Lunchtime walkers through the Minneapolis skyway at the former Dayton's department store may see few signs of progress nearly two years since the building went dark for its highly touted rehab. Coiled wires snake down from the ceiling, and temporary walls block all but a narrow pathway.
But out of sight, behind those walls, work has been progressing. In another week, contractors are scheduled to begin to cut the openings in the store's lower floors to create a large atrium that will be a signature design element of Dayton's latest evolution.
"We have been hanging on pins and needles to get going on stuff that people will see, but in a project like this 80 percent of the project is that back-of-the-house stuff that you never see," said Brian Whiting, president of the Chicago-based Telos Group, a partner in the Dayton's development that has helped lead the planning and execution. "The project has moved forward."
Still, the renovation has encountered delays. The debut of retailers including a food hall originally planned for this summer won't happen until at least the spring of 2020, and a major office tenant critical to the project's success has yet to be signed.
The delays don't appear to faze the key players betting big money on the Dayton's development, and they point to the even more ambitious overhaul they're piloting at downtown Chicago's Old Main Post Office as evidence of a large-scale revamp that can overcome obstacles common with industrial-sized rehabs.
New York real estate firm 601W Cos., which owns both projects, will spend more than $1 billion combined to transform both neglected structures into modern retail and office complexes.
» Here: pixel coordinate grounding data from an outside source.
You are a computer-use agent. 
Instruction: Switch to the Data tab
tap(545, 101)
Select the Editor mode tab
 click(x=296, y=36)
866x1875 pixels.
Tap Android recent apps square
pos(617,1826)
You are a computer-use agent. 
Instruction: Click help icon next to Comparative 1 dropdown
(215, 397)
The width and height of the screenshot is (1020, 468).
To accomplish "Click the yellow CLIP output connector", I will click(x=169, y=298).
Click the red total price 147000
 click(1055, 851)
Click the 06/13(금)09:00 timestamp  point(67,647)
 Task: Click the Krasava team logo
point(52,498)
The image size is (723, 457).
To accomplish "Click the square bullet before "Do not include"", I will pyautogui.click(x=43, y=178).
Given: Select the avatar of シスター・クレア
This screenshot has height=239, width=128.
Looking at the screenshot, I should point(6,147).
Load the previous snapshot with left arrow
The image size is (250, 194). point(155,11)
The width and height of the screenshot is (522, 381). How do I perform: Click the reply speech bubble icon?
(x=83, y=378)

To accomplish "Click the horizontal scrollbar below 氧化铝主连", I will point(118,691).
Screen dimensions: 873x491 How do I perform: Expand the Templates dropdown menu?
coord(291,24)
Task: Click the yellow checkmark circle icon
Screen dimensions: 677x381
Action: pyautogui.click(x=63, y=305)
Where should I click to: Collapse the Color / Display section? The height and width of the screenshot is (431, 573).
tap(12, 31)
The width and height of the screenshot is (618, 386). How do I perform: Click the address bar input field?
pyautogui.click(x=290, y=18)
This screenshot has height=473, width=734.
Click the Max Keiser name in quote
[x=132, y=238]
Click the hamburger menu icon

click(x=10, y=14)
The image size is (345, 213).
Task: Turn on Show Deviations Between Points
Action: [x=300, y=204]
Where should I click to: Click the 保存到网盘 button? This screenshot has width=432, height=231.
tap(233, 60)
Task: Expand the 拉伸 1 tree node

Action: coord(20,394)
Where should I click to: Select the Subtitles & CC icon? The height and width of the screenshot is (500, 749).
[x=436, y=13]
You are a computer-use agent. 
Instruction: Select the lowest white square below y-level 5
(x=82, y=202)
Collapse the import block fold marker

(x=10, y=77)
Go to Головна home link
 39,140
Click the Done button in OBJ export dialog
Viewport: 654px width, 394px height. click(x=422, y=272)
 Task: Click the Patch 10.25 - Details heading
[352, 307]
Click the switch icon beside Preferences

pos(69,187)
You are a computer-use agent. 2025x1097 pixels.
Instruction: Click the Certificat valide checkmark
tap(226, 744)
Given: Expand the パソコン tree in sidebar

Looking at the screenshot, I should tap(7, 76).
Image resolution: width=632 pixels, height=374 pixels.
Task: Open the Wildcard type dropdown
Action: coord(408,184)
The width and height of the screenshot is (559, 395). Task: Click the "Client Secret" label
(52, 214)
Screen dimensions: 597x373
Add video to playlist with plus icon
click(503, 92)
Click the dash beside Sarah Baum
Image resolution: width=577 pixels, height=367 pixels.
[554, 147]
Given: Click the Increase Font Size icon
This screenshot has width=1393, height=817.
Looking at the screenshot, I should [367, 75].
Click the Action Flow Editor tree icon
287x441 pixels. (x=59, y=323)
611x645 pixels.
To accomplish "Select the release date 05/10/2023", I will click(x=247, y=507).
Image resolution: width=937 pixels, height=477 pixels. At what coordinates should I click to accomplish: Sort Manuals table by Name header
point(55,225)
Many of the hurdles that have plagued Dayton's, including the design challenges of renovating a nonconforming structure with large expanses of floor space and historic restrictions, already have been navigated in the Windy City.
Reawakening the post office
Construction workers in hard hats scurried around the dark belly of the abandoned Old Post Office in downtown Chicago on a recent sunny day as Brian Whiting, the Telos Group president, gushed about the renovation's progress.
"This is the drama," he said, as he excitedly pushed up an overhead door that opened to the Chicago River in a city where his team of marketers and leasing agents has repositioned several signature skyscrapers, including the Aon Center and Prudential Plaza.